Figure 2. The Renesas Board ID method for secure authentication relies on device certificates and private keys that are unique to each device — and uses a challenge-response mechanism that to confirm the identification of a device requesting access to the main system. (Source: Renesas Electronics Corporation.)More effective authentication methods rely on a dialog between the device seeking access and the secure system or network. Here, using a method called challenge-response, the secure system issues a message, or challenge, that the requesting device must answer with the correct response. Software implementations of this sophisticated authentication method run the risk that secret data, or even algorithms themselves could be intercepted and compromised. Hardware-based methods such as the Renesas Board ID solution provide a more robust approach for implementing a secure challenge-response authentication method (see Fig. 2).

With Board ID, the authenticating system not only issues a challenge, but uses the device's public key to ensure that only the device holding the corresponding private key can respond correctly to the challenge. By generating a random challenge that accounts for this device-specific secret, this approach mitigates potential attacks by unauthorized devices even if the communications channel were compromised and the dialog intercepted. As a result, the authenticating system can safely authorize access to a device returning the correct response.

Defense in Depth
Authentication is only one part of the critical security combination. Unauthorized access to a system poses significant risk for tampering of the underlying hardware and software. Of particular concern for medical applications, unauthorized access can also enable more insidious methods of attack using altered software to modify device operation and open unauthorized channels of communications for more leisurely attacks. The critical parameters and software stored in the nonvolatile flash memory of embedded systems face are particularly susceptible to tampering. This is where the secure MCU plays a critical role. 

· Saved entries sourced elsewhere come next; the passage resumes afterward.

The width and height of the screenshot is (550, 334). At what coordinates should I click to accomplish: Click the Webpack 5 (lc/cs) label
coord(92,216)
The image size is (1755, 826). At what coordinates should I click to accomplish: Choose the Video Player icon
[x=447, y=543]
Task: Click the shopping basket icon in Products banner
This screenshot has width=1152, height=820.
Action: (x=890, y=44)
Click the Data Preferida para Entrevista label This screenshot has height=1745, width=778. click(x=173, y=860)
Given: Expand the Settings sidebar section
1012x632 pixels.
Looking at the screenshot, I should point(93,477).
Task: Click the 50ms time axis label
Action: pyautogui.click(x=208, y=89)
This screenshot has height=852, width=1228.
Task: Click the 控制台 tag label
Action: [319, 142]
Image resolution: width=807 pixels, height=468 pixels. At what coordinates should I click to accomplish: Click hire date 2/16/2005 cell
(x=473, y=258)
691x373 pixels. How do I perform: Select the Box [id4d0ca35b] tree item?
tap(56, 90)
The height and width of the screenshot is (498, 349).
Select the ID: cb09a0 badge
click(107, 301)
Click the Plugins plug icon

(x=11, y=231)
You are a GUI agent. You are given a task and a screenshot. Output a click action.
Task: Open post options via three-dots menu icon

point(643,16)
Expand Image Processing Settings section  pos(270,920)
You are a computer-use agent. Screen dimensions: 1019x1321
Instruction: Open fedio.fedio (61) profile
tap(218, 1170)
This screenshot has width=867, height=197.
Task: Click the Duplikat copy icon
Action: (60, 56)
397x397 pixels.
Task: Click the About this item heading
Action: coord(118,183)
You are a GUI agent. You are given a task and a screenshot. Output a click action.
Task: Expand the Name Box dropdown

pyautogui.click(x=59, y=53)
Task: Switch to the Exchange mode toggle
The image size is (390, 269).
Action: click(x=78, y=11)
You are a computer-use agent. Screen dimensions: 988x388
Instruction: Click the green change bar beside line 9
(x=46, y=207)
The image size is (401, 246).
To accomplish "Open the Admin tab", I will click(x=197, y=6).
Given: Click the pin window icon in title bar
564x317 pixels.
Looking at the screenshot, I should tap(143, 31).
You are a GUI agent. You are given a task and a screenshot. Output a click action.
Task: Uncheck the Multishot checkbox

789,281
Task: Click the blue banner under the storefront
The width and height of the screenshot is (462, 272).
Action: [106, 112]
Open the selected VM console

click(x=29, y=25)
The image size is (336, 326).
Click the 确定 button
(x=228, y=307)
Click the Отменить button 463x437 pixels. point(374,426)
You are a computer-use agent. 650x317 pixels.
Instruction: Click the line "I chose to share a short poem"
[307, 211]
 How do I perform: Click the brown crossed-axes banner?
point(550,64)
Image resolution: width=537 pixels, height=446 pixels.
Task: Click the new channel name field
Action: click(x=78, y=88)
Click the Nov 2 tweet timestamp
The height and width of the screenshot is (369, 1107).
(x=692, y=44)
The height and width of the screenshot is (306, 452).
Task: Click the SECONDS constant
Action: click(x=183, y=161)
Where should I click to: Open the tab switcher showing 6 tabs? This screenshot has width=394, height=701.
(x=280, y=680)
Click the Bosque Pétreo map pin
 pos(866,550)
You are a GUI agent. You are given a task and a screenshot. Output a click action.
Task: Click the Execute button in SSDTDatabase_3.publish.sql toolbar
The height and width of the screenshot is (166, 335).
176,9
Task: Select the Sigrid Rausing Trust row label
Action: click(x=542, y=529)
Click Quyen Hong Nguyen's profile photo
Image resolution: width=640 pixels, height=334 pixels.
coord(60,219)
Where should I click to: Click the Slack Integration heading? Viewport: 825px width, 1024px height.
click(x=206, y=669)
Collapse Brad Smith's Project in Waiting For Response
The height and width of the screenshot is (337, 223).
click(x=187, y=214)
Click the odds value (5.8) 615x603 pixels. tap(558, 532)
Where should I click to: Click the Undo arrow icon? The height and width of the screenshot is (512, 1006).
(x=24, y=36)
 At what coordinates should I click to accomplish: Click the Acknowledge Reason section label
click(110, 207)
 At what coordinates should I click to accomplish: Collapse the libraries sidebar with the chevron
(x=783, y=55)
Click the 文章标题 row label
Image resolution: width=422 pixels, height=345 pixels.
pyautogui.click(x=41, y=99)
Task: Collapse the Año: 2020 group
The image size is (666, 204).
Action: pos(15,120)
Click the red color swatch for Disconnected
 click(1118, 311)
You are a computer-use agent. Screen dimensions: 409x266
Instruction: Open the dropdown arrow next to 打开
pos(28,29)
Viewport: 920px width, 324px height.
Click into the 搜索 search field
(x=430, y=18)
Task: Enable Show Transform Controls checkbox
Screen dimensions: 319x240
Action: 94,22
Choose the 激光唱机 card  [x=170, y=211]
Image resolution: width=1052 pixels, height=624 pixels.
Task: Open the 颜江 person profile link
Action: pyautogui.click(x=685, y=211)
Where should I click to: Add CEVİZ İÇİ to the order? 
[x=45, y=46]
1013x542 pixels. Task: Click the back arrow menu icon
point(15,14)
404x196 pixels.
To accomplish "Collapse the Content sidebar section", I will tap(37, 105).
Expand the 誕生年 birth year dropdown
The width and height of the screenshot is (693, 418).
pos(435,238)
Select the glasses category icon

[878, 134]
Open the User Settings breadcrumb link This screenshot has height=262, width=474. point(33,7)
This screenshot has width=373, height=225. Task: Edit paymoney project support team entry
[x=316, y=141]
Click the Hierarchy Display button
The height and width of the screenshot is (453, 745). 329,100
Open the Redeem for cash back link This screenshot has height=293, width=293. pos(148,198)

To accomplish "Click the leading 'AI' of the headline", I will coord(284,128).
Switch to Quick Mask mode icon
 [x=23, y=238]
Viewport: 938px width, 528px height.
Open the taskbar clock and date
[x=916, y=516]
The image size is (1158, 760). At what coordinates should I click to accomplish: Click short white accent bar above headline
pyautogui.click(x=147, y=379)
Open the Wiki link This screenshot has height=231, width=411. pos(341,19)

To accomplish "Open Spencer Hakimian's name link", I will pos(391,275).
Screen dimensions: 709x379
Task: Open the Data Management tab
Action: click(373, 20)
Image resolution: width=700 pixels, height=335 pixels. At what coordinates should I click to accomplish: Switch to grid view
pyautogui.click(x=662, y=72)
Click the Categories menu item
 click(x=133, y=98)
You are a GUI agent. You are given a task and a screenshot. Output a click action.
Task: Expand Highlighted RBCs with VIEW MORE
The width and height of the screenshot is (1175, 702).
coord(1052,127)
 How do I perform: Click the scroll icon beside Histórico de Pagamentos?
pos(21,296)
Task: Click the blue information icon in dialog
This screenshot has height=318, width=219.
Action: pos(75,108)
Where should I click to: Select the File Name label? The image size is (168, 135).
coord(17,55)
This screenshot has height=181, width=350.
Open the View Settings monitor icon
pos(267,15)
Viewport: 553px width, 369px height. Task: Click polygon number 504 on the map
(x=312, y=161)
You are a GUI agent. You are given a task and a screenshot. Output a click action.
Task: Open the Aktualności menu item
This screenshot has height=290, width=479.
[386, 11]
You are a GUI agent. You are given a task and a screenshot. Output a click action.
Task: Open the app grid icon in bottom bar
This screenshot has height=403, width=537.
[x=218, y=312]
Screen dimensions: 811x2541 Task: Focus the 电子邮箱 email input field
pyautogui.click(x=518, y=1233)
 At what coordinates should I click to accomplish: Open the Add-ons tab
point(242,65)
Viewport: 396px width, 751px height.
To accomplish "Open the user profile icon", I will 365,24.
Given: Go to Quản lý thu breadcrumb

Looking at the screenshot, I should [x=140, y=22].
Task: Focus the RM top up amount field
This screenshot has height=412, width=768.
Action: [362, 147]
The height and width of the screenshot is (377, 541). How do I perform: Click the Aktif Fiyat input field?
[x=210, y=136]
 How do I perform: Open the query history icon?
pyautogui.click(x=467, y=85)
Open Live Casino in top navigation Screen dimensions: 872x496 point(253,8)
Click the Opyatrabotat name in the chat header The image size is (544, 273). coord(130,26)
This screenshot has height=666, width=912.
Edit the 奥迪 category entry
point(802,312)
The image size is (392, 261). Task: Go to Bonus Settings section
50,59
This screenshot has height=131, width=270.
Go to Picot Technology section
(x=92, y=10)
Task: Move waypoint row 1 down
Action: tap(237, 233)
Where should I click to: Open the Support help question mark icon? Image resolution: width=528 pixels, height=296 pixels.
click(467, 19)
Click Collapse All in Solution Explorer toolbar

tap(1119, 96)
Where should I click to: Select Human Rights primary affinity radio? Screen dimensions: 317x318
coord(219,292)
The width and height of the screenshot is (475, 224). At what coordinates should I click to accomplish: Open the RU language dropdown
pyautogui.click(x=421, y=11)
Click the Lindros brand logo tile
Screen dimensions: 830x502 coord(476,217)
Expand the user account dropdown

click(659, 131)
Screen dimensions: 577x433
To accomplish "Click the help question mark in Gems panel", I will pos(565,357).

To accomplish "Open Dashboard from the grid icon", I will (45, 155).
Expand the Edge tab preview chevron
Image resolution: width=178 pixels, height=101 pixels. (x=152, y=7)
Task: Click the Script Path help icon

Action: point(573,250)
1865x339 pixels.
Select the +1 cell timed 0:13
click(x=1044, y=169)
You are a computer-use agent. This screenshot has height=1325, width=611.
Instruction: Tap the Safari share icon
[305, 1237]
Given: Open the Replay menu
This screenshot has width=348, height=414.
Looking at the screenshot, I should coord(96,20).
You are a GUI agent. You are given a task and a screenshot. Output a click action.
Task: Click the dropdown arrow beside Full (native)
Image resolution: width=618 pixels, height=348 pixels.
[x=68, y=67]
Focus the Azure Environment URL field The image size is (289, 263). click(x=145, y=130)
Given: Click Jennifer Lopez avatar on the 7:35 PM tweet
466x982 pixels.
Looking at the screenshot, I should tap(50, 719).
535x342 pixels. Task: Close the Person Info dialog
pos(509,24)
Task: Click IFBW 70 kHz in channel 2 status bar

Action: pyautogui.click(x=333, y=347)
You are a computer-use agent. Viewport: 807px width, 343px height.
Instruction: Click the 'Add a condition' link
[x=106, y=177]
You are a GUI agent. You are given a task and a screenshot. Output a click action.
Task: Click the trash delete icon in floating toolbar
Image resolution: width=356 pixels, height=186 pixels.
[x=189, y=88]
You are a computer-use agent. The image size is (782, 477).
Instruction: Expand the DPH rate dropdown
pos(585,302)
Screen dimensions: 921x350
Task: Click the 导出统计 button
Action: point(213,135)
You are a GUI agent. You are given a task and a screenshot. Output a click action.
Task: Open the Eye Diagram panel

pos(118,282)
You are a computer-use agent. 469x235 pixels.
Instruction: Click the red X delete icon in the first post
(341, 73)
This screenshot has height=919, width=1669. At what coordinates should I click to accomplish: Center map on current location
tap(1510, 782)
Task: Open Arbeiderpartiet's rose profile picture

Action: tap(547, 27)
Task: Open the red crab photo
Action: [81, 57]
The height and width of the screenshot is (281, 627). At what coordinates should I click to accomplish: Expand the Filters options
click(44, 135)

To reduce this risk, secure MCUs, such as the Renesas AE-5 and RS-4 series, integrate hardware features required to ensure security. Along with fundamental functionality, such as built in true random number generators, these secure MCUs include built-in cryptography engines, firewall-management units and modular- multiplication coprocessors used in sophisticated-cryptography algorithms. In combination, this built-in functionality provides engineers with a broad array of security options needed to combat threats in embedded medical applications.

Growing concerns over medical device security are driving the need for more robust hardware-based methods that build on defense-in-depth strategies to mitigate security threats. Combining hardware solutions ensures device security from the authentication layer to the chip. In building these devices, designers can rely on secure MCUs able to support sophisticated challenge-response authentication methods used by medical systems and healthcare networks to help ensure that only authorized devices gain access. By deploying security features built into secure MCUs, medical device designers can harden systems against both physical tampering and cyber threats and enhance user confidence in the security of their product and the privacy of their data.